__Problem statement__.
Output only the lines below from the one containing "This screenshot has width=1024, height=672." to the one containing "Click the red-and-yellow", exactly as written, both ends kept.

__Dataset extract__.
======
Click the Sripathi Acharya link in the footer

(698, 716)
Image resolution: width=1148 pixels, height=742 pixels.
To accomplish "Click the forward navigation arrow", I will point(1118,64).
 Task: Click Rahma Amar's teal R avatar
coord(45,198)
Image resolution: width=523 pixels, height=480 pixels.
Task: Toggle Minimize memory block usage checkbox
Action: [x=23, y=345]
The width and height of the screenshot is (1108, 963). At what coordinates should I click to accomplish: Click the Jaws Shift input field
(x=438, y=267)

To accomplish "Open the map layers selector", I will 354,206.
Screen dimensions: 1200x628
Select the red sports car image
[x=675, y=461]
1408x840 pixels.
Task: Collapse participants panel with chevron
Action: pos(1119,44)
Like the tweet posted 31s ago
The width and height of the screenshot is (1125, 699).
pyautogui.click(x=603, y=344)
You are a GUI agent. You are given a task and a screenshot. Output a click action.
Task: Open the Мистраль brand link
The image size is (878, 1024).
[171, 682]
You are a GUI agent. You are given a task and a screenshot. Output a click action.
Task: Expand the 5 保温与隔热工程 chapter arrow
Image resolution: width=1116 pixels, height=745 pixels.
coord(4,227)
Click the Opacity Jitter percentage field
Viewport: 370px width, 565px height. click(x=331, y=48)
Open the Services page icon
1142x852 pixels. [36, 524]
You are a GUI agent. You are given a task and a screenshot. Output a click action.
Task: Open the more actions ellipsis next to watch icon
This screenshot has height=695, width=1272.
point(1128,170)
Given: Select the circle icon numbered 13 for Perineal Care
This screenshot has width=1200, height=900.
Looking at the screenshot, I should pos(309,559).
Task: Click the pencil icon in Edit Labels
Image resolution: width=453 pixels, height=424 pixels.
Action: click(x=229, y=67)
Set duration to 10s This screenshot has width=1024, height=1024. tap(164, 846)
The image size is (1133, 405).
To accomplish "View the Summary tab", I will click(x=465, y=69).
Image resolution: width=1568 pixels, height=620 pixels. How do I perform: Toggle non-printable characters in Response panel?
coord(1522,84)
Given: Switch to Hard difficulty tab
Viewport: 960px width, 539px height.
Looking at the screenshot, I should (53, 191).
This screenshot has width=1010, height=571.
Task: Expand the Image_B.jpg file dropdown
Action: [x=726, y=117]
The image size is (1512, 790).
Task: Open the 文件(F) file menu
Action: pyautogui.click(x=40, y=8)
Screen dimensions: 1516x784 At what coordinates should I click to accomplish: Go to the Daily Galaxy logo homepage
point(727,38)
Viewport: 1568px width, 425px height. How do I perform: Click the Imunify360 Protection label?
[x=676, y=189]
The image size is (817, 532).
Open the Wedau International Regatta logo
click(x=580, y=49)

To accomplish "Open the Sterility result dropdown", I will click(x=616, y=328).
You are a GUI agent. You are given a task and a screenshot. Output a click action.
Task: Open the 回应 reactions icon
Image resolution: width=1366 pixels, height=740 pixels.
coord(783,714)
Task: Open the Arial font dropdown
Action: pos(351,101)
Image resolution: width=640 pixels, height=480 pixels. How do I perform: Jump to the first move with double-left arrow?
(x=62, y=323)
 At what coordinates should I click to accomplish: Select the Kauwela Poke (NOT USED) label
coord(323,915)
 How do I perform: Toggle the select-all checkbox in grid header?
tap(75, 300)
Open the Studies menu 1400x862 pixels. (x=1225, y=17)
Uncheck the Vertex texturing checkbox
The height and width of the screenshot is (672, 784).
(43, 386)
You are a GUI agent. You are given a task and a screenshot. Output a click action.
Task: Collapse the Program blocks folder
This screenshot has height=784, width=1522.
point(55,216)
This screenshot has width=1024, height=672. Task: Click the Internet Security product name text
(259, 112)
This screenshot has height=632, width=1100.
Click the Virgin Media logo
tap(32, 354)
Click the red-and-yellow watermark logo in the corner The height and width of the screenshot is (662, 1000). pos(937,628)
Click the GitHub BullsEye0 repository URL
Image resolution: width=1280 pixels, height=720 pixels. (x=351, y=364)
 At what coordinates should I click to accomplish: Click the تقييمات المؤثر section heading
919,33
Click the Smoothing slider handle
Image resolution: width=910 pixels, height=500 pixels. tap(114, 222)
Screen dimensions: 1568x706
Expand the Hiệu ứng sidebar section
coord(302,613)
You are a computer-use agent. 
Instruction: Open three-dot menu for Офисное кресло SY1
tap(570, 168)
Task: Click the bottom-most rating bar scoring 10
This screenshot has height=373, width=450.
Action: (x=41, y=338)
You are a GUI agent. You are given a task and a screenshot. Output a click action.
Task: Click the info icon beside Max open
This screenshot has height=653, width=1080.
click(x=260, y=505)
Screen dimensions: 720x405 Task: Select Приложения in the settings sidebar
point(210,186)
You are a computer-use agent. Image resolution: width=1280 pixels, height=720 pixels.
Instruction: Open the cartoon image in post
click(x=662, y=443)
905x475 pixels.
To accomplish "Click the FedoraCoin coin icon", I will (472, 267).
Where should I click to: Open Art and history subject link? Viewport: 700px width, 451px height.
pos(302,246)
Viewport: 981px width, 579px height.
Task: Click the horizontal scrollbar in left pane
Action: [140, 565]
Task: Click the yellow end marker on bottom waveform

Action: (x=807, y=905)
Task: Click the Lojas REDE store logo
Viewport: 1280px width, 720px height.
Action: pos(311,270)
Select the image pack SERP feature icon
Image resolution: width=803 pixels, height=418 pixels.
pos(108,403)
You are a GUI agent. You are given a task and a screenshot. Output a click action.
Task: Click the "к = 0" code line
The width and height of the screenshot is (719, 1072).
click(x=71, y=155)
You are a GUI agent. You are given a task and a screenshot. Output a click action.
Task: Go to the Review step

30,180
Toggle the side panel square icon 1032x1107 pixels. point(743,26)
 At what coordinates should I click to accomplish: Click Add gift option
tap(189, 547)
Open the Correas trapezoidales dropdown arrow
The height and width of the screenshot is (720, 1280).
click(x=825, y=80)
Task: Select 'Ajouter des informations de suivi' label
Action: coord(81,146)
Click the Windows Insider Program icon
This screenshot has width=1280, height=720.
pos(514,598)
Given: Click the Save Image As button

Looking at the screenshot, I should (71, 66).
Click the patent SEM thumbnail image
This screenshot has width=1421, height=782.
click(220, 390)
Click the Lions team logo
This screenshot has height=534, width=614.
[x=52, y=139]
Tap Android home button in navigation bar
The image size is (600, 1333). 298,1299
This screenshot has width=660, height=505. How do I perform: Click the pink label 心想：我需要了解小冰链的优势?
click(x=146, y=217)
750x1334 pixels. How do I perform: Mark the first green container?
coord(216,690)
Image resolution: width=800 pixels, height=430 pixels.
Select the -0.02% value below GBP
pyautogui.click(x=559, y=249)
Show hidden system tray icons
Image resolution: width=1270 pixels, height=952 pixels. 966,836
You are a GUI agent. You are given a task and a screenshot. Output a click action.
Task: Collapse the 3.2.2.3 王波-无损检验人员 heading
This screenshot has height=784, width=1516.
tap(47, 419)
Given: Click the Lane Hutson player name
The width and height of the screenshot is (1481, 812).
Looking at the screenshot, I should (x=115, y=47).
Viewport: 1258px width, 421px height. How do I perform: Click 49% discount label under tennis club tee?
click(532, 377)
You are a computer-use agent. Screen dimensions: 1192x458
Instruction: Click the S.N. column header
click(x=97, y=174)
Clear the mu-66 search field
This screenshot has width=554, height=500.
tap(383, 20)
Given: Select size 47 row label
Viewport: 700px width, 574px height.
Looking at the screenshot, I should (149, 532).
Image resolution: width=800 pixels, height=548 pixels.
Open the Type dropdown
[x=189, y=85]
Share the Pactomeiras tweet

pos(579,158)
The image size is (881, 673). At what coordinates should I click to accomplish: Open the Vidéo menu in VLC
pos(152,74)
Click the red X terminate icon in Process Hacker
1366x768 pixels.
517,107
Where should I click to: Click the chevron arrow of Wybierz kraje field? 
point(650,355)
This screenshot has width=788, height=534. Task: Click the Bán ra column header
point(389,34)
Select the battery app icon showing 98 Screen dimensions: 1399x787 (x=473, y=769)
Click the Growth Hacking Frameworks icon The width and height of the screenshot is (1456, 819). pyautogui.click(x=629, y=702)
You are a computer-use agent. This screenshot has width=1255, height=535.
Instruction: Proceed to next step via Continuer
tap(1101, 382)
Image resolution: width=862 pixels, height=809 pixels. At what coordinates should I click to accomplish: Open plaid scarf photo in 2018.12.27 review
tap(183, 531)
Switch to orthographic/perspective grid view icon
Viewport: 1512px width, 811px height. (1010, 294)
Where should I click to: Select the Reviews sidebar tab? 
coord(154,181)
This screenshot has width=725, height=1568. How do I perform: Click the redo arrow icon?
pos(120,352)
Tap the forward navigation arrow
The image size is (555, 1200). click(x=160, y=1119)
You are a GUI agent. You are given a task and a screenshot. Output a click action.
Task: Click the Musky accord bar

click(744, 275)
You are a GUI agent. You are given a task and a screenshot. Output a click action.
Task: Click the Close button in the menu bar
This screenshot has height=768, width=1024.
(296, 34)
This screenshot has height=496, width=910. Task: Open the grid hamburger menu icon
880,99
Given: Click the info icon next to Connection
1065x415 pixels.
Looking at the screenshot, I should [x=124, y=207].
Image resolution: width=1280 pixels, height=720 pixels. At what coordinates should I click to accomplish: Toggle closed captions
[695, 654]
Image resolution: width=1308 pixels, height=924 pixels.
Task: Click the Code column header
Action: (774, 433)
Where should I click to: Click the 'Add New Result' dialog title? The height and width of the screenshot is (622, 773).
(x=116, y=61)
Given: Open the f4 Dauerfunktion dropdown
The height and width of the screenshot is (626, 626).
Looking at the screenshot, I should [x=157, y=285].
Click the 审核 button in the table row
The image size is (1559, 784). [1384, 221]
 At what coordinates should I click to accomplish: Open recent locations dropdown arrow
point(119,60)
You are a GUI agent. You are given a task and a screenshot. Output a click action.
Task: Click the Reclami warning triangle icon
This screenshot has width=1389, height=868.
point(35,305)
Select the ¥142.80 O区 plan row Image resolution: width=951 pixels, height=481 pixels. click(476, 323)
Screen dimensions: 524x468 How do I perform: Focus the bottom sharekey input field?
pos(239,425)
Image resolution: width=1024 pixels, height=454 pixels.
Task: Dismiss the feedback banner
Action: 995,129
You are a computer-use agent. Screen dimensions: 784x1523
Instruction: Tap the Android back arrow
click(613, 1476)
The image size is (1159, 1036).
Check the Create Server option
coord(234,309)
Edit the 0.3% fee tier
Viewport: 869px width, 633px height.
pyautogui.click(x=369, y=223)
======
__Written answer__.
This screenshot has width=1024, height=672. Task: Click the Internet Security product name text
(259, 112)
This screenshot has height=632, width=1100.
Click the Virgin Media logo
tap(32, 354)
Click the red-and-yellow watermark logo in the corner The height and width of the screenshot is (662, 1000). pos(937,628)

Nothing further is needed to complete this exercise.